::: Listed records
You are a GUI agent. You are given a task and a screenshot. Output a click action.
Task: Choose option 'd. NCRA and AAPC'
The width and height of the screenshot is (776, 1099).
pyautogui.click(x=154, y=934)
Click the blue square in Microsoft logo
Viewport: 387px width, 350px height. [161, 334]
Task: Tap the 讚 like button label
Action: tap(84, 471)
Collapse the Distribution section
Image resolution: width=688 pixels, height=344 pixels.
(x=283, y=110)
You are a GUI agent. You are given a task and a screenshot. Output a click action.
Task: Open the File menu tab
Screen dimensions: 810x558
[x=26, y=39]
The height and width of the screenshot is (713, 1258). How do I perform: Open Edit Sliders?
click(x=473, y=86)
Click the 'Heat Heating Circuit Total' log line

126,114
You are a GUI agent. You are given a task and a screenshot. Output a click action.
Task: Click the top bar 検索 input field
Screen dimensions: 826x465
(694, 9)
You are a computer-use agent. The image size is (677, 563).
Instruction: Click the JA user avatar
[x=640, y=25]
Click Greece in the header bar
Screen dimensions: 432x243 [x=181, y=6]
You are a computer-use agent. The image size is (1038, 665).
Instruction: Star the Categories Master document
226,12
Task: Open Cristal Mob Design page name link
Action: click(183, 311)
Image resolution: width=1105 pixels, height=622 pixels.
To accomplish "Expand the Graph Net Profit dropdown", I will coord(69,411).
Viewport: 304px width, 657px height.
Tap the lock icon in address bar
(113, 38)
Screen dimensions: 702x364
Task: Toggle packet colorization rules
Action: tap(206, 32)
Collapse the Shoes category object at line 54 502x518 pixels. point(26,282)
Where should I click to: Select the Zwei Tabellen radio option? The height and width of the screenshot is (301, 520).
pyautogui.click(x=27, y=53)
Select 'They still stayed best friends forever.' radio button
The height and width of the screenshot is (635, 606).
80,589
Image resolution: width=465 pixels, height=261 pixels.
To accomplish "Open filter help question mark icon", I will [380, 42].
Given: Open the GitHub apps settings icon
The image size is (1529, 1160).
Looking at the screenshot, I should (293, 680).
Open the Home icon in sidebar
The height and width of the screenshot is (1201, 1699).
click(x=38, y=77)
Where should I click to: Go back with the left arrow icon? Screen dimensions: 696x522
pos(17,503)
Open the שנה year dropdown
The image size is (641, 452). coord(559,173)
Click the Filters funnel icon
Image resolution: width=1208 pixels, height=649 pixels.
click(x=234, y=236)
::::::
The task: Rewrite all of the data above, putting "screen assistant" wherever "GUI agent" appears and leaving everything else unchanged.

Output of the exercise:
You are a screen assistant. You are given a task and a screenshot. Output a click action.
Task: Choose option 'd. NCRA and AAPC'
The width and height of the screenshot is (776, 1099).
pyautogui.click(x=154, y=934)
Click the blue square in Microsoft logo
Viewport: 387px width, 350px height. [161, 334]
Task: Tap the 讚 like button label
Action: tap(84, 471)
Collapse the Distribution section
Image resolution: width=688 pixels, height=344 pixels.
(x=283, y=110)
You are a screen assistant. You are given a task and a screenshot. Output a click action.
Task: Open the File menu tab
Screen dimensions: 810x558
[x=26, y=39]
The height and width of the screenshot is (713, 1258). How do I perform: Open Edit Sliders?
click(x=473, y=86)
Click the 'Heat Heating Circuit Total' log line

126,114
You are a screen assistant. You are given a task and a screenshot. Output a click action.
Task: Click the top bar 検索 input field
Screen dimensions: 826x465
(694, 9)
You are a computer-use agent. The image size is (677, 563).
Instruction: Click the JA user avatar
[x=640, y=25]
Click Greece in the header bar
Screen dimensions: 432x243 [x=181, y=6]
You are a computer-use agent. The image size is (1038, 665).
Instruction: Star the Categories Master document
226,12
Task: Open Cristal Mob Design page name link
Action: click(183, 311)
Image resolution: width=1105 pixels, height=622 pixels.
To accomplish "Expand the Graph Net Profit dropdown", I will coord(69,411).
Viewport: 304px width, 657px height.
Tap the lock icon in address bar
(113, 38)
Screen dimensions: 702x364
Task: Toggle packet colorization rules
Action: tap(206, 32)
Collapse the Shoes category object at line 54 502x518 pixels. point(26,282)
Where should I click to: Select the Zwei Tabellen radio option? The height and width of the screenshot is (301, 520).
pyautogui.click(x=27, y=53)
Select 'They still stayed best friends forever.' radio button
The height and width of the screenshot is (635, 606).
80,589
Image resolution: width=465 pixels, height=261 pixels.
To accomplish "Open filter help question mark icon", I will [380, 42].
Given: Open the GitHub apps settings icon
The image size is (1529, 1160).
Looking at the screenshot, I should (293, 680).
Open the Home icon in sidebar
The height and width of the screenshot is (1201, 1699).
click(x=38, y=77)
Where should I click to: Go back with the left arrow icon? Screen dimensions: 696x522
pos(17,503)
Open the שנה year dropdown
The image size is (641, 452). coord(559,173)
Click the Filters funnel icon
Image resolution: width=1208 pixels, height=649 pixels.
click(x=234, y=236)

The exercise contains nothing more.